For each new candle, let HH and LL be the highest high and lowest low over the last period candles:

HH_t = max(high_{t-period+1}, …, high_t)
LL_t = min(low_{t-period+1},  …, low_t)

%R_t = −100 · (HH_t − close_t) / (HH_t − LL_t)        when HH ≠ LL
%R_t = −50                                            when HH == LL (flat range)

This is the negation of fast Stochastic %K measured from the top of the window: when the close sits at the window high, %R = 0; when it sits at the window low, %R = −100.

Parameters

NameTypeDefault (Python)Valid rangeDescription
periodusize14>= 1Lookback window for the HH / LL extrema.

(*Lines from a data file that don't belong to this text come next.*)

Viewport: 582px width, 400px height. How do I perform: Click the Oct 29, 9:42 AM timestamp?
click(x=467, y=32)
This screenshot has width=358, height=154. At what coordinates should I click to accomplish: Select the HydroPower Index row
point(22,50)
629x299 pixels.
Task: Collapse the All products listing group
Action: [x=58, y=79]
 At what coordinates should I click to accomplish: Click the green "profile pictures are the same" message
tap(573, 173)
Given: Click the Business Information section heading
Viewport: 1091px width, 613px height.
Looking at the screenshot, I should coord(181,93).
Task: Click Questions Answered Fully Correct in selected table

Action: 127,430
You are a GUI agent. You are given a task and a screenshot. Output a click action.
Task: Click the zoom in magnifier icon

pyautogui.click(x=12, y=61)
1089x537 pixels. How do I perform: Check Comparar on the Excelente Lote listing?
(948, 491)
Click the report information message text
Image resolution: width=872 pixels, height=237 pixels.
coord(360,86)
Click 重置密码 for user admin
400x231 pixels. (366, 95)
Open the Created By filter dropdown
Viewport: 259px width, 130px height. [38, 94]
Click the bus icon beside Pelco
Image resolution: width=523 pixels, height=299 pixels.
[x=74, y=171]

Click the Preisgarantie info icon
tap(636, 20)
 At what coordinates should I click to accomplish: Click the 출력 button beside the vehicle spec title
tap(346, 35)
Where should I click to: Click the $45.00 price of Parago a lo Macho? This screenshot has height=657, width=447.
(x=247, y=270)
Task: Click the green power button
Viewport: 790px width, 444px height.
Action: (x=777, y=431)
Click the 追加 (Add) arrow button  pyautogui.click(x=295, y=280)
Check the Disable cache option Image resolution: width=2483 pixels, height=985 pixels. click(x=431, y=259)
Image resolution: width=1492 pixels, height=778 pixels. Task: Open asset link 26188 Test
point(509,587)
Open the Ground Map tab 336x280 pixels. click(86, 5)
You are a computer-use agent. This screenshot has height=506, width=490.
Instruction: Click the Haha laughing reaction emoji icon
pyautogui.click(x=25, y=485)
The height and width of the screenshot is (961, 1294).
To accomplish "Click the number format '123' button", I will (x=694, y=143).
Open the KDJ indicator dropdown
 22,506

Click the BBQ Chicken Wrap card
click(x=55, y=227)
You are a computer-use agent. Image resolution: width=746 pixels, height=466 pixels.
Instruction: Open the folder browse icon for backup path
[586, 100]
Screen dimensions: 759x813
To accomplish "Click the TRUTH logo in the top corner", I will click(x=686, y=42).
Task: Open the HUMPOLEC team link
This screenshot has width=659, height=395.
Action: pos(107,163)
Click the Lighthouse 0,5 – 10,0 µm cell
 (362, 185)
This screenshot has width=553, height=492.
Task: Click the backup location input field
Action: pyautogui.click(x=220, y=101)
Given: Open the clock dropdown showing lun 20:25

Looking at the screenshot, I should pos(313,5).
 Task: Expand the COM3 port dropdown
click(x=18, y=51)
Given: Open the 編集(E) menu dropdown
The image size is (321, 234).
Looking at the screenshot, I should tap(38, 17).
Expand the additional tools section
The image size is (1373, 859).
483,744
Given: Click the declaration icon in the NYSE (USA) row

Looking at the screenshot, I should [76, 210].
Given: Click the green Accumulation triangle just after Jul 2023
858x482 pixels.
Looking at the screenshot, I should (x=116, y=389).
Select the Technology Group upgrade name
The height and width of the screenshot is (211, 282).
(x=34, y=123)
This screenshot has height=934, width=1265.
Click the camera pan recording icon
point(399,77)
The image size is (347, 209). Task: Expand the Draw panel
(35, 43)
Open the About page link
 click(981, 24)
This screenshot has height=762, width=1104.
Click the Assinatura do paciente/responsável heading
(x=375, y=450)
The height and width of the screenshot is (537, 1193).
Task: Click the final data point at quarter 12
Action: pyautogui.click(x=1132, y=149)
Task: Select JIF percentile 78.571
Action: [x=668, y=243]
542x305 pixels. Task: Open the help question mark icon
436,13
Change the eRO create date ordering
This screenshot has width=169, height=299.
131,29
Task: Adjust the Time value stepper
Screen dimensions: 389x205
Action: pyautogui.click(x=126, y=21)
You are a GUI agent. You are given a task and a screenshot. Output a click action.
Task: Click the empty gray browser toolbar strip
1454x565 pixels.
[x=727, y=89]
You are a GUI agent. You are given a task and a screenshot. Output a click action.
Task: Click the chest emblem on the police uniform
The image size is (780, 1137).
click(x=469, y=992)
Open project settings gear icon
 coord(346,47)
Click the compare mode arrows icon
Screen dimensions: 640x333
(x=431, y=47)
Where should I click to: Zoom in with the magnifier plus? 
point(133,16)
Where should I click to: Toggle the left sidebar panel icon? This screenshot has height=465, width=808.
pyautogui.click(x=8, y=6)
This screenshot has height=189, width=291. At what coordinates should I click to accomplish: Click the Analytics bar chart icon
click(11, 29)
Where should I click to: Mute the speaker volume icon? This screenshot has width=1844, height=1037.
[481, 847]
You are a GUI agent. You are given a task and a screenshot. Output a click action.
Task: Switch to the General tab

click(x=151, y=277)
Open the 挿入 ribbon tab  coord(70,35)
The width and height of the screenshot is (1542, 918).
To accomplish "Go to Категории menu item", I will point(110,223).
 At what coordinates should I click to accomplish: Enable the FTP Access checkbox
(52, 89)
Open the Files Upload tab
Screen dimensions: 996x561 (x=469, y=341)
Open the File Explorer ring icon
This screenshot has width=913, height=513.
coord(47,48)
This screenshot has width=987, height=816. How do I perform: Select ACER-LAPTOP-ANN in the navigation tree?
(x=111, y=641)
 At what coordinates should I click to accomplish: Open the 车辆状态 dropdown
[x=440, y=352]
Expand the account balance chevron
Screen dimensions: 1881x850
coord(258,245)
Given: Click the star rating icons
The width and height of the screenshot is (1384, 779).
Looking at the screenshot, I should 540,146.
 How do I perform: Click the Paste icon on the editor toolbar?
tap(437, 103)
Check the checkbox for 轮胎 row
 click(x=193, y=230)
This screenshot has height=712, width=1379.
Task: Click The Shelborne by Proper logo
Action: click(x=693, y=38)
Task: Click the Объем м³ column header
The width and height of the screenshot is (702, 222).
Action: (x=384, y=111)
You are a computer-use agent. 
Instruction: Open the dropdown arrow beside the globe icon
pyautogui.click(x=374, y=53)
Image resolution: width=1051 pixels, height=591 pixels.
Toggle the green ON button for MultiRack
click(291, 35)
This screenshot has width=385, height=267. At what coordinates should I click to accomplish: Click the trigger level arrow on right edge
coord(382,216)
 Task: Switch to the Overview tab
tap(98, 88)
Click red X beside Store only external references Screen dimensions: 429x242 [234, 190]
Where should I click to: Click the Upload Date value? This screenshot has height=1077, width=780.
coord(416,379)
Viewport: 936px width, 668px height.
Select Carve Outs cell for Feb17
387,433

WilliamsR::new(0) returns Error::PeriodZero.

Inputs / Outputs

From impl Indicator for WilliamsR:

rust
use wickra::{Indicator, WilliamsR, Candle};
// WilliamsR: Input = Candle, Output = f64
const _: fn(&mut WilliamsR, Candle) -> Option<f64> = <WilliamsR as Indicator>::update;

Python's WilliamsR.batch(high, low, close) returns a 1-D float64np.ndarray (warmup → NaN). Node's WilliamsR.batch(high, low, close) returns a flat number[] (warmup → NaN); only batch is exposed on the Node binding.

Warmup

warmup_period() returns period. Williams %R works on a rolling range, not a rolling diff, so once period candles have arrived the indicator is ready — there is no off-by-one. The first period − 1 calls to update() return None; the period-th call returns the first Some(value).

Edge cases

  • Close at the window high. %R == 0 exactly. The unit test close_at_high_yields_zero pins this case (with H, L = 8, 10, 12 and closes ending at 12, the result is 0). Note that floating-point zero can print as -0 when scaled by -100; both compare equal to 0.
  • Close at the window low. %R == −100 exactly (test close_at_low_yields_minus_100).
  • Flat range. When HH == LL, the implementation returns −50 as the neutral convention.
  • Reset. reset() clears the candle buffer; the next period updates return None.

Examples

Rust

rust
use wickra::{BatchExt, Candle, Indicator, WilliamsR};

let candles = vec![
    Candle::new(9.0, 10.0, 8.0, 9.0, 1.0, 0).unwrap(),
    Candle::new(10.0, 11.0, 9.0, 10.0, 1.0, 0).unwrap(),
    Candle::new(12.0, 12.0, 10.0, 12.0, 1.0, 0).unwrap(),  // close == HH
];
let mut w = WilliamsR::new(3)?;
let out = w.batch(&candles);
println!("Williams %R(3) at idx 2 = {}", out[2].unwrap());
# Ok::<(), wickra::Error>(())

Verified output:

Williams %R(3) at idx 2 = -0

(-0.0 is bit-equal to 0.0 in IEEE-754; the negative sign is just a side effect of multiplying +0.0 by -100.0.)

Python

python
import numpy as np
import wickra as ta

high  = np.array([10.0, 11.0, 12.0])
low   = np.array([8.0,  9.0,  10.0])
close = np.array([9.0,  10.0, 12.0])
w = ta.WilliamsR(3)
out = w.batch(high, low, close)
print('warmup:', w.warmup_period())
print('row 2 :', out[2])

Verified output:

warmup: 3
row 2 : -0.0

Node

javascript
const wickra = require('wickra');

const high  = [10.0, 11.0, 12.0];
const low   = [8.0,  9.0,  10.0];
const close = [9.0,  10.0, 12.0];
const w = new wickra.WilliamsR(3);
const out = w.batch(high, low, close);
console.log('row 2:', out[2]);

Verified output:

row 2: -0

Interpretation

  • Larry Williams' thresholds. %R > −20 is overbought; %R < −80 is oversold. Because the scale runs from −100 (oversold) to 0 (overbought), the inequalities feel inverted to anyone used to Stochastic — but the positions of the bands are identical.
  • Failure swings. A %R value that pokes into overbought, retreats, then fails to reach overbought on the next rally is the classic Williams "failure swing" — interpreted as bearish exhaustion.
  • Use alongside trend. %R is a pure range oscillator; in a strong trend it can stay pinned at 0 or −100 for many bars. Pair with ADX or a moving-average filter before reading it as a reversal cue.

Common pitfalls

  • Sign inversion. Williams %R lives in [−100, 0], not [0, 100]. Code that assumes "higher value = more bullish" will work; code that assumes a positive range will silently mis-classify every value.
  • Mirror of fast %K, not slow. Williams %R has no built-in smoothing; it tracks raw %K (with a sign flip and a shift). If you need a smoothed version, drive %R through your own Sma or Ema via a Chain.

References

  • Larry Williams, How I Made One Million Dollars … Last Year … Trading Commodities, Windsor Books, 1973 — the original %R publication.